PASSAGE:
######

Coventry, 2nd April 2016 – Meeting Report and Photo Gallery

I know I say this every year, but this could be the last time so I make no excuses for saying it again – the first Saturday in April is still the traditional season start for many drivers and fans and a good-sized crowd was on hand for the Roger Squire Memorial Trophy meeting presented by the Veterans Association.

Twenty-three for Heat One including Netherlands visitor Arjan Ligthart (H112) who spun on the pit bend first time around and took Boyer (28) with him, while Bobby Griffin (166) did an about turn down the back straight and was clambered over by Russell Cooper (415). Local lads Steve Smith (40) and Nigel Harrhy (45) led the way until a caution for Cooper slowed things down.


Heat 1 included Dutchman Arjan Ligthart (H112)

Finnikin (55) and Newson (16) had made good progress from the back but come the restart, Harrhy adopted a wider and wider line until the fence inevitably intervened letting Booth (446) and Hurdman (207) by. Newson passed Finnikin then slowed dramatically and Finnikin pulled off in sympathy leaving Smith in front chased by Hurdman, Nairn (280) and Booth. Booth passed Nairn who tried to retaliate but spun and took 45 and Stephenson (75) with him. Dowson (94) had moved up to fifth with Danny Wainman (212) in sixth when the yellow flags flew again, this time for Harrhy.

With four to run Booth applied the bumper to the 40 car, without effect. Next bend he dished out the same treatment, Smith resisted then slipped wide, allowing Booth up the inside. Dowson moved into second spot despite close attention from the 207 front bumper and Wainman launched Smith hard into the Coventry bend fence, bringing out caution number three!

The restart, over just two laps, was a feast of bumperwork. The order was 446, 207, 94 and 212 but Dowson’s car failed as the green flag dropped – Hurdman tried to squeeze up the inside of 446 but was chopped off. Last lap and 207 tried a big one on the pit bend but was again chopped off. Last bend and Wainman went for it, whacking Booth wide, Hurdman took the lead but was pipped on the line by Booth with 212 in third. A finish worth waiting for.

######

DATASET EXTRACT:

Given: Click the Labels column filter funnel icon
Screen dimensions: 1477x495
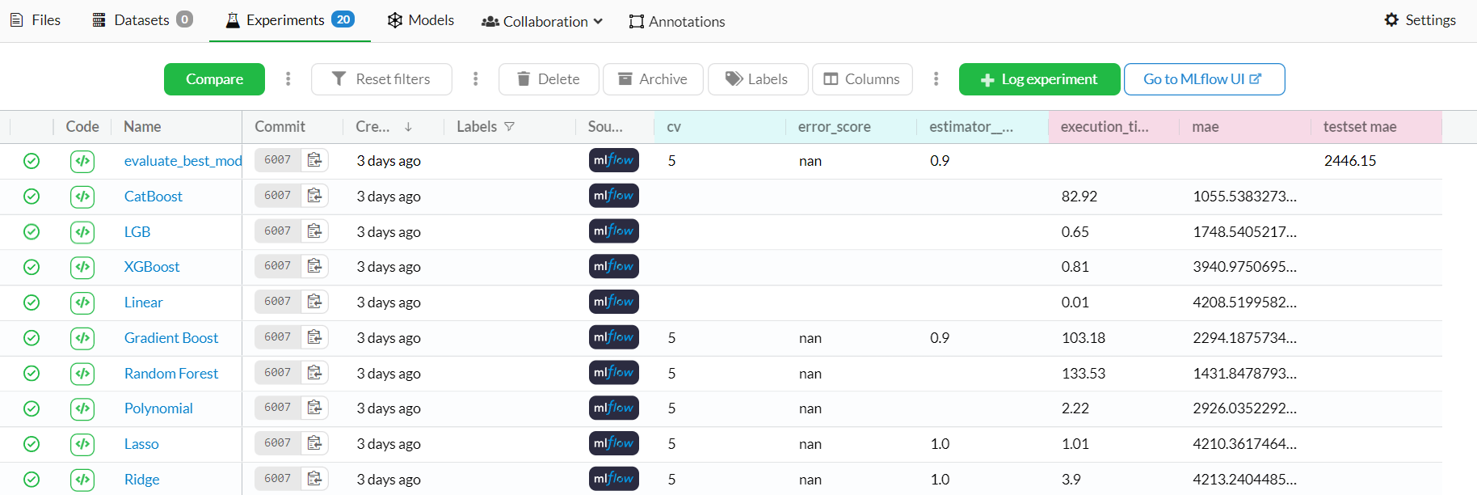Looking at the screenshot, I should click(509, 127).
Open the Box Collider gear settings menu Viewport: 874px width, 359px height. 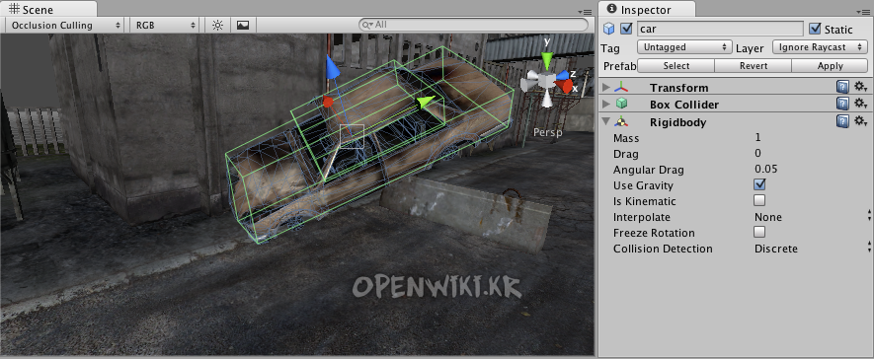coord(860,104)
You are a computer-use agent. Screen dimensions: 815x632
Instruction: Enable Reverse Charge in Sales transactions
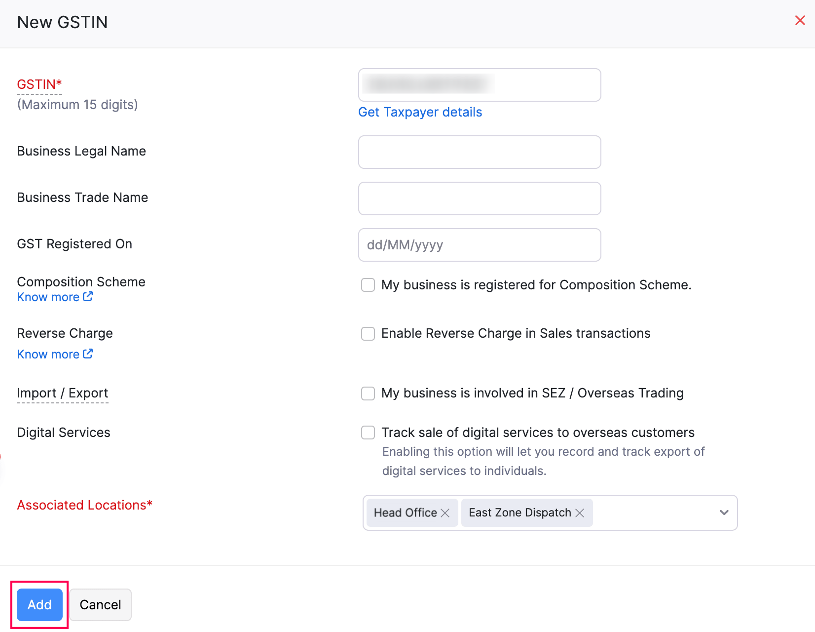tap(368, 334)
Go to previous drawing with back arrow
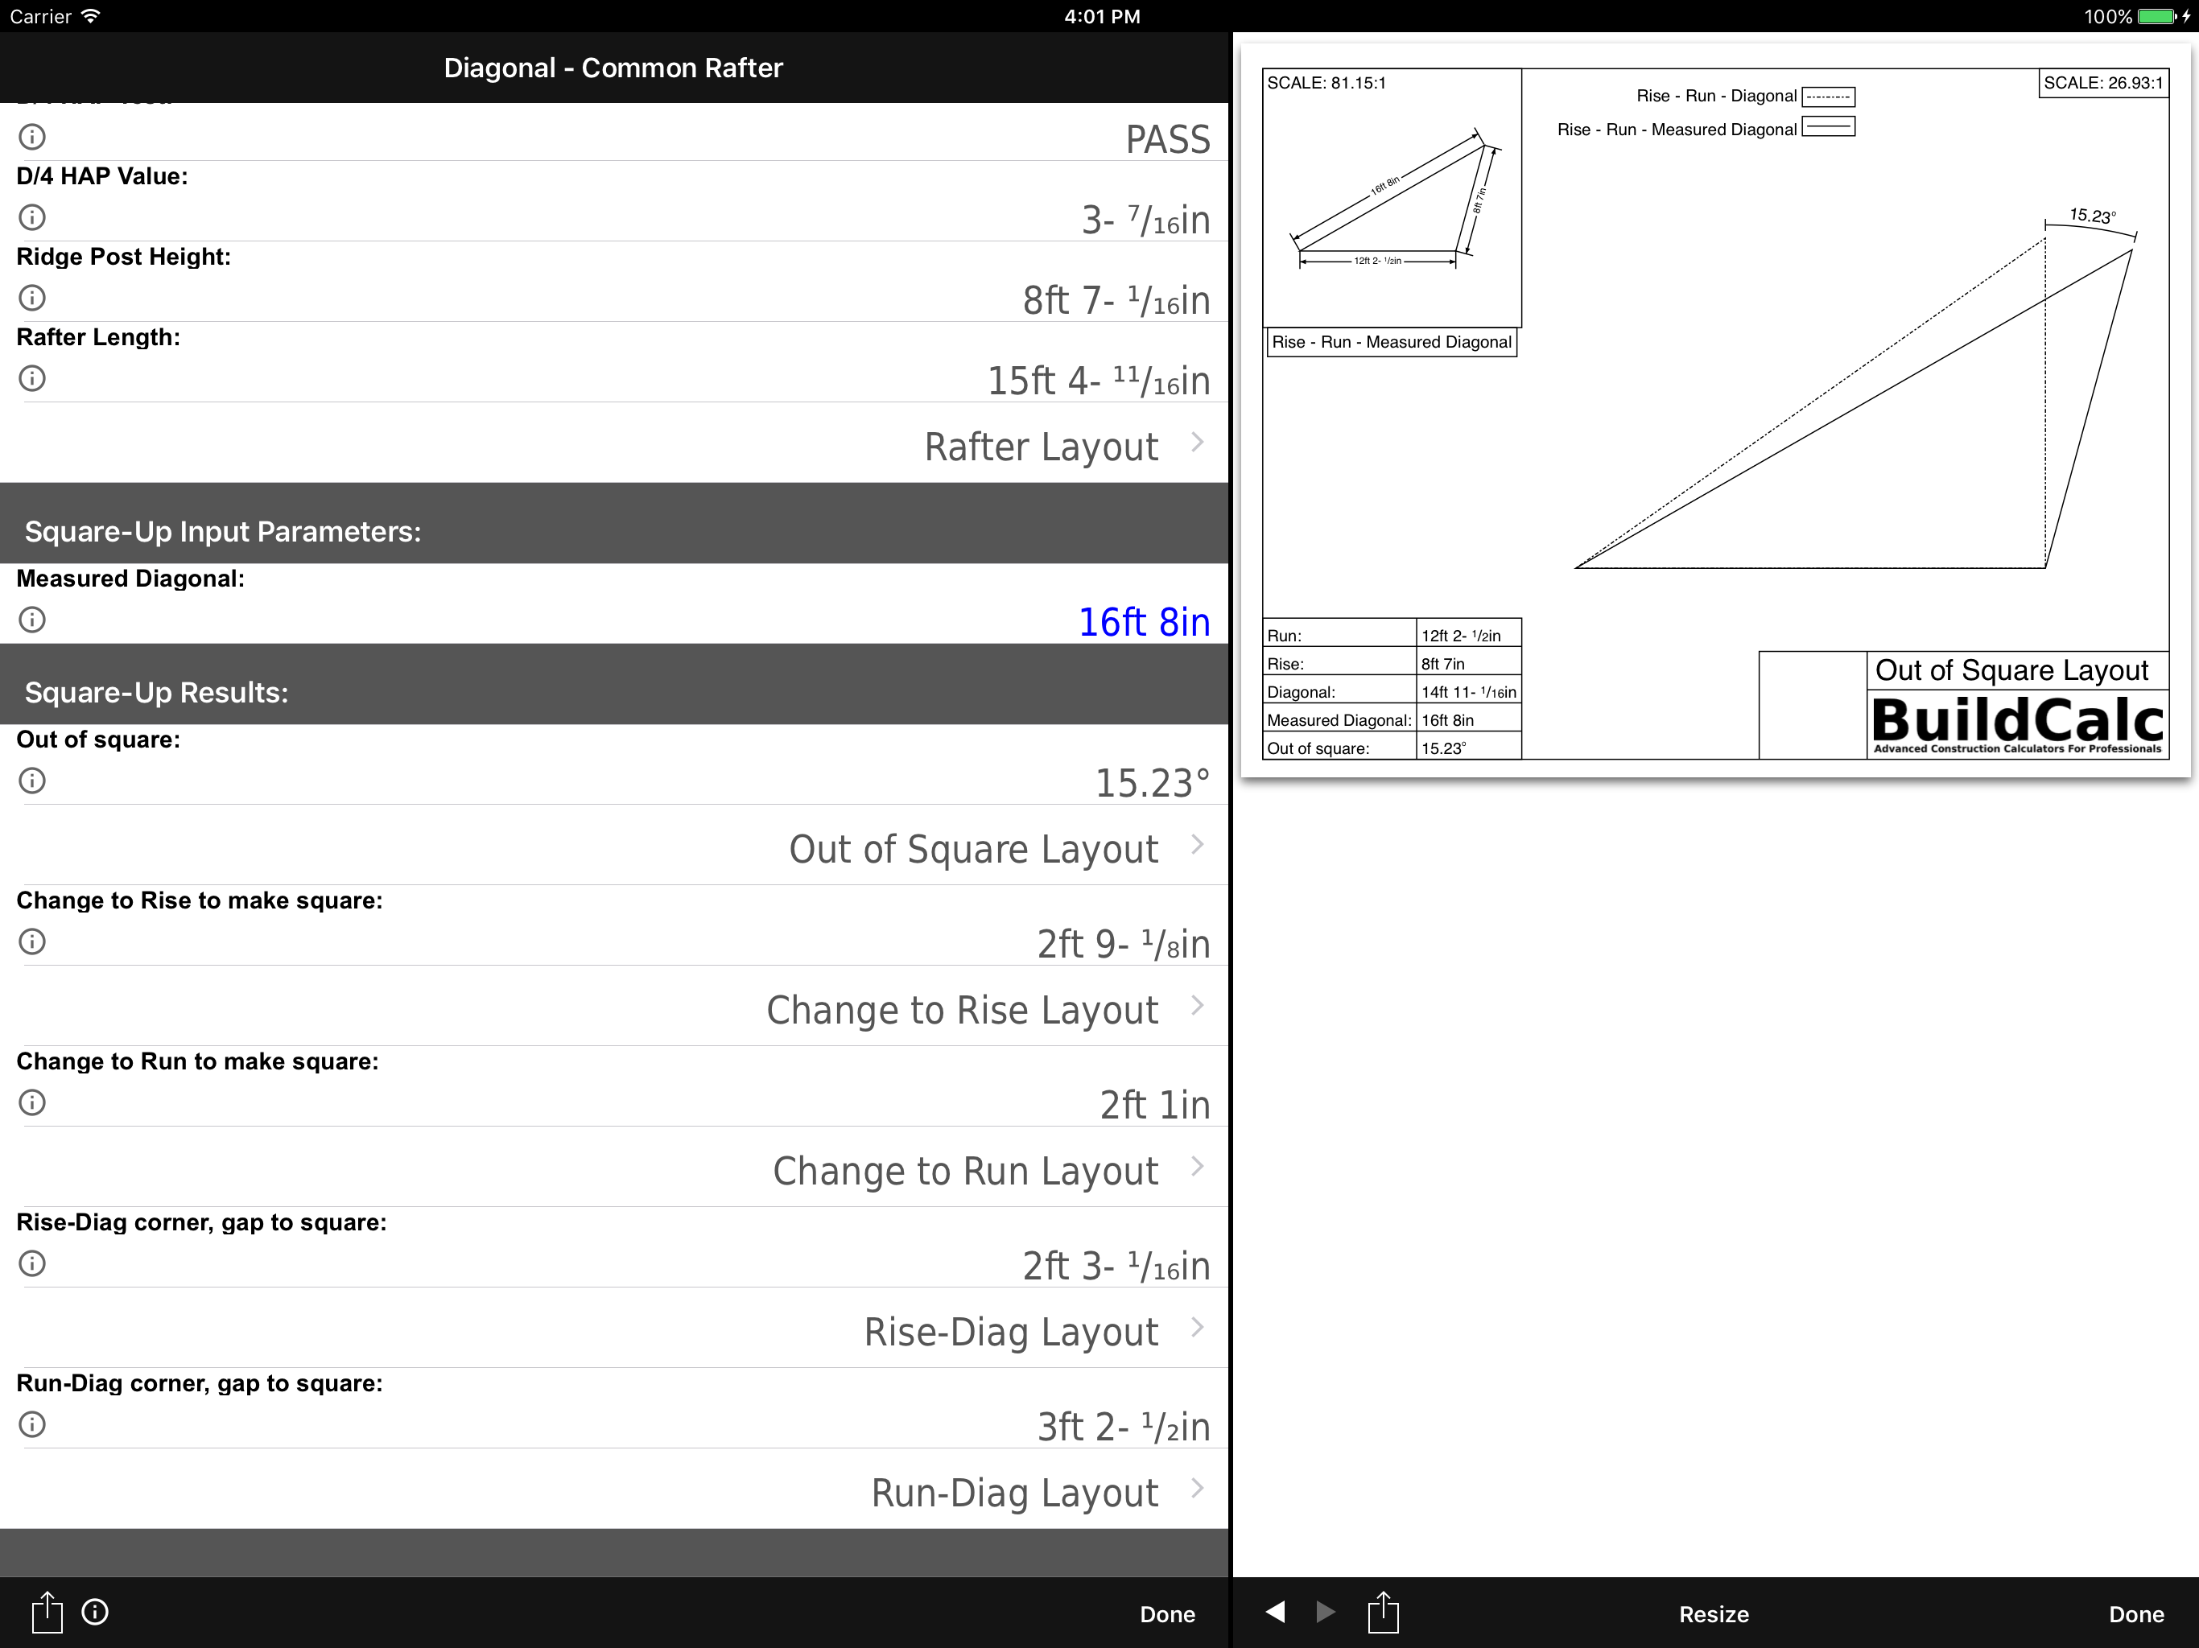 [x=1275, y=1611]
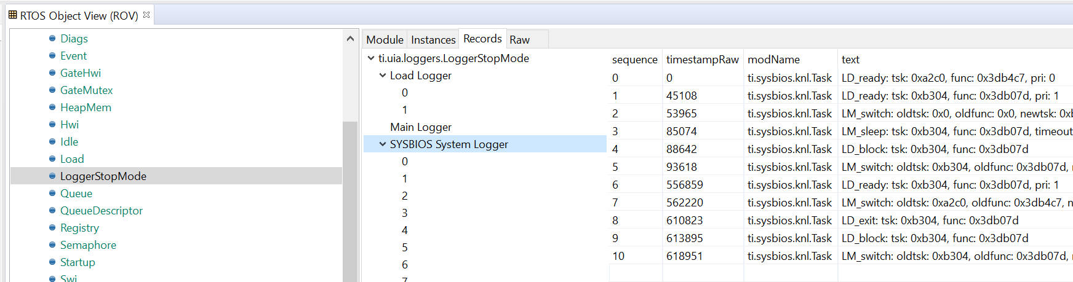Switch to the Module tab

(x=385, y=40)
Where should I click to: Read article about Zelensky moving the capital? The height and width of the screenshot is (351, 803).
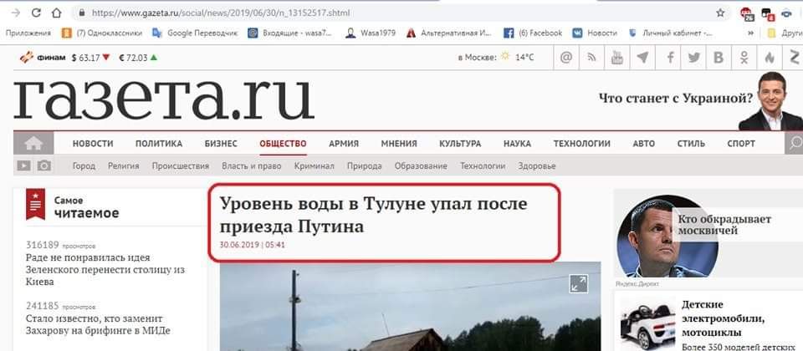coord(105,270)
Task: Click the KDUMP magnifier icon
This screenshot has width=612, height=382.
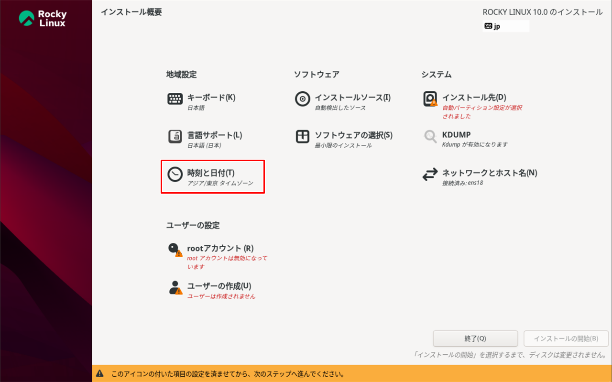Action: [x=430, y=137]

######

Could you resume the Coventry meeting report from where it stops?

RESULT FOR THIS EXERCISE:
Joe Booth taking the first win of the night.

Twenty-one for Heat Two with another Dutch visitor in the ranks, H250 Oscar Iliohan, making up the front row with Mark Adkins (24).  Iliohan’s race was short-lived, the Netherlander getting turned into the home straight fence twice on the opening lap and ending up facing the traffic near the first bend. Lucky not to be hit before the caution came out, this brought his racing to an end for the night – cruel luck after such a long journey.

The restart saw Rob Speak’s up and down fortunes continue as he retired to the centre with a flat and it was Adkins who pulled out a healthy lead with Harrison (2) and Green (445) on the pace, the number 2 car passing Adkins for the top spot at the halfway stage just before another caution, this time for two cars locked together on the back straight. From the green, Harrison was cruising to victory when, with two to run his outside rear tyre cried ‘enough’, letting Green through for the win with Adkins an excellent second. Over the final lap, Harrison dropped down the places to finish ninth.


The World Champion’s bad luck continued in Heat 2.

Another twenty-one for Heat Three and Dan Johnson (4) made his intentions clear from the start, side-swiping Frankie Wainman Junior (515) into the Yarrow (22) car on the pit bend, the superstars banging wheels across the centre green as they rejoined at the back of the pack. Warwick (307) led from Morris (463), FWJ half spun and Yarrow, Johnson and Lund (53) traded blows and places. Morris took over at the front as Johnson escaped the clutches of 22 and 53 and passed Wainman.

As the dust rose over the remaining laps, Morris eased his way to the chequered flag but Johnson somehow became involved with Warwick on the back straight, the Shoot Out champion finding himself backed into the fence. Morris won, Geoff Nicholls (215) second and Warwick third, Johnson recovering for ninth.


Johnson and Wainman battling in Heat 3.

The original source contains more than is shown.